# Sump pump back up question??



## MikeyPrepper (Nov 29, 2012)

Hey all,

My brother in law set up my sump pump to work on electric, but if the power goes out im screwed...A ny suggestions what I can do to back it up ( battery) in the house?


----------



## James m (Mar 11, 2014)

I would say to hook it up to a small generator but the small ones cost as much as the big medium ones.

Some stores sell a pump that gets connected to a drill and uses garden hose as a pipe. But it'll never keep up. Cordless drill was my thought and charge it in a car with an adapter.

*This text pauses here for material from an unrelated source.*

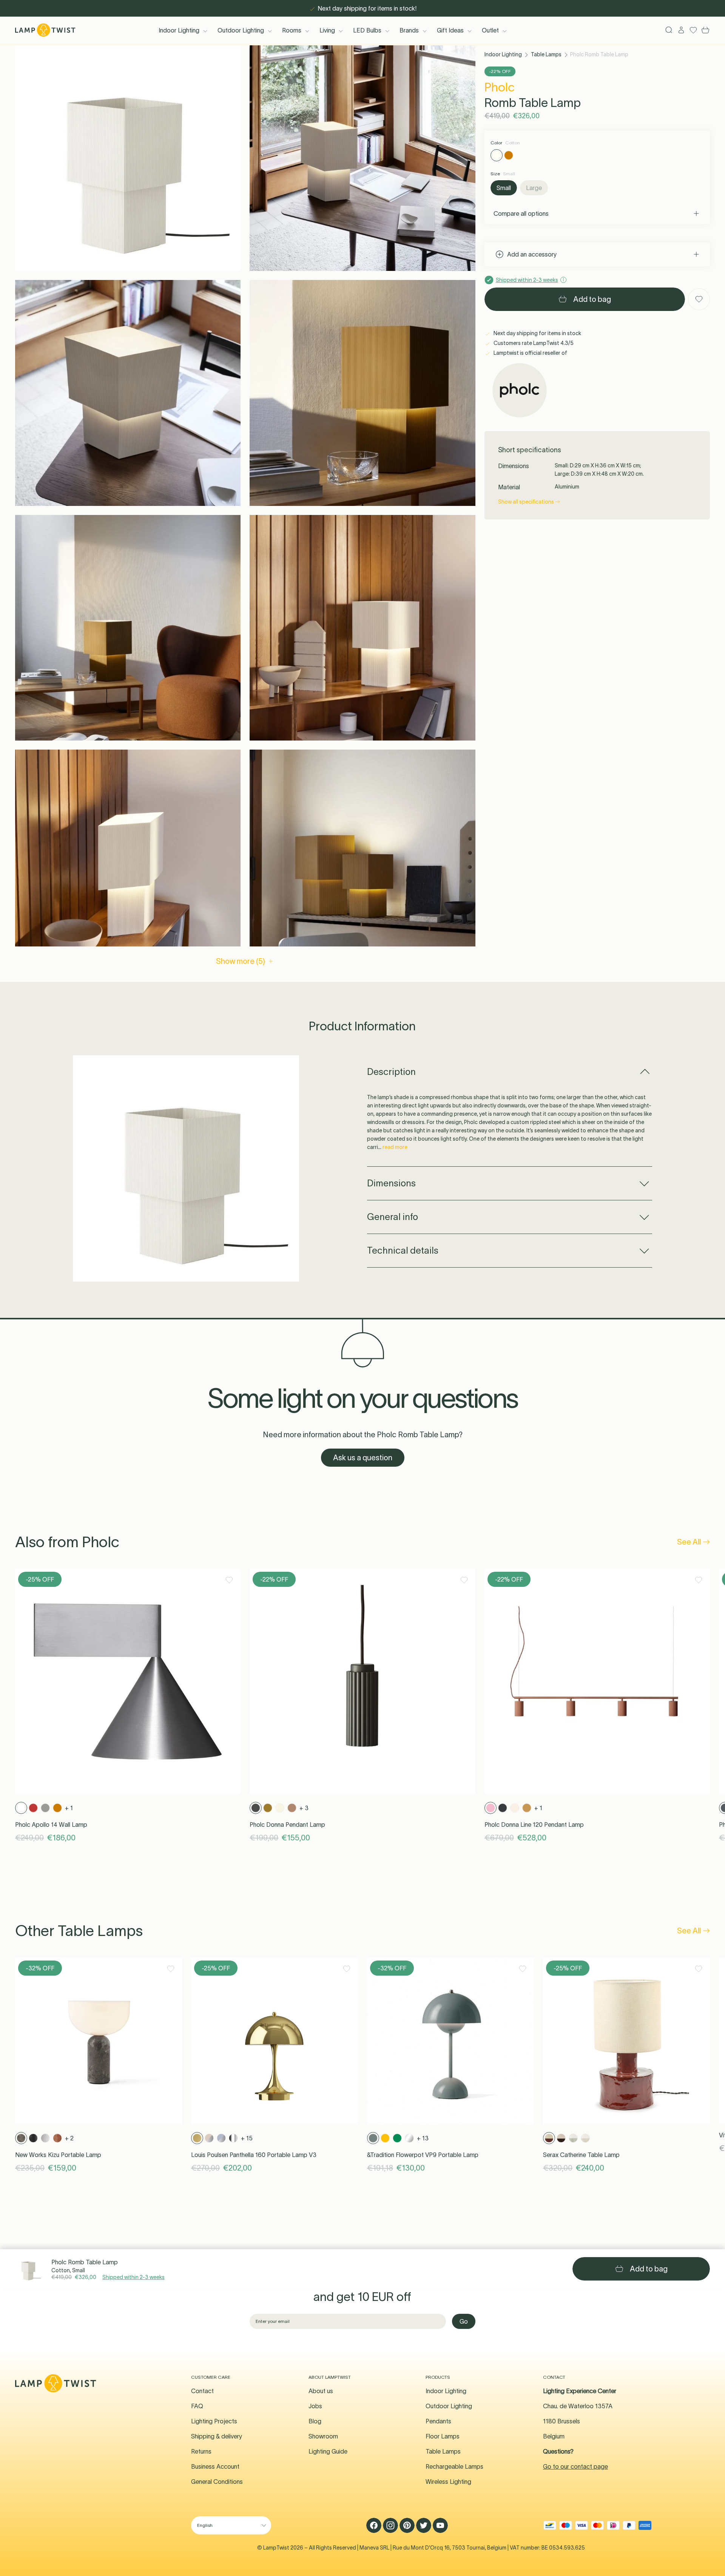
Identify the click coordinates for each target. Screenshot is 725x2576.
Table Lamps (546, 54)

Do you have a generator yet.


----------



## A J (Oct 16, 2014)

I recently added a second sump pump that is attached to a 12v marine battery.

Wayne Emergency Backup Sump Pump - 3300 GPH, Model# ESP25 | Sump Pumps| Northern Tool + Equipment









AJ


----------



## MrsInor (Apr 15, 2013)

The drill pump thingy will not keep up - speaking from experience. It was a very long night bailing.


----------



## A J (Oct 16, 2014)

One more item. I plan to get a couple solar panels at some point, so they could keep the sump battery charged during extended power outages (EMP event), of course the panels and charge controller would be stored in plastic/alum foil/plastic/foil emp proof wrapping.

AJ


----------



## NavySEAL (Oct 16, 2014)

AJ
How many gallons a day at max do you have to move? As an old builder sump pumps and sewage pumps are always a problem.
NS


----------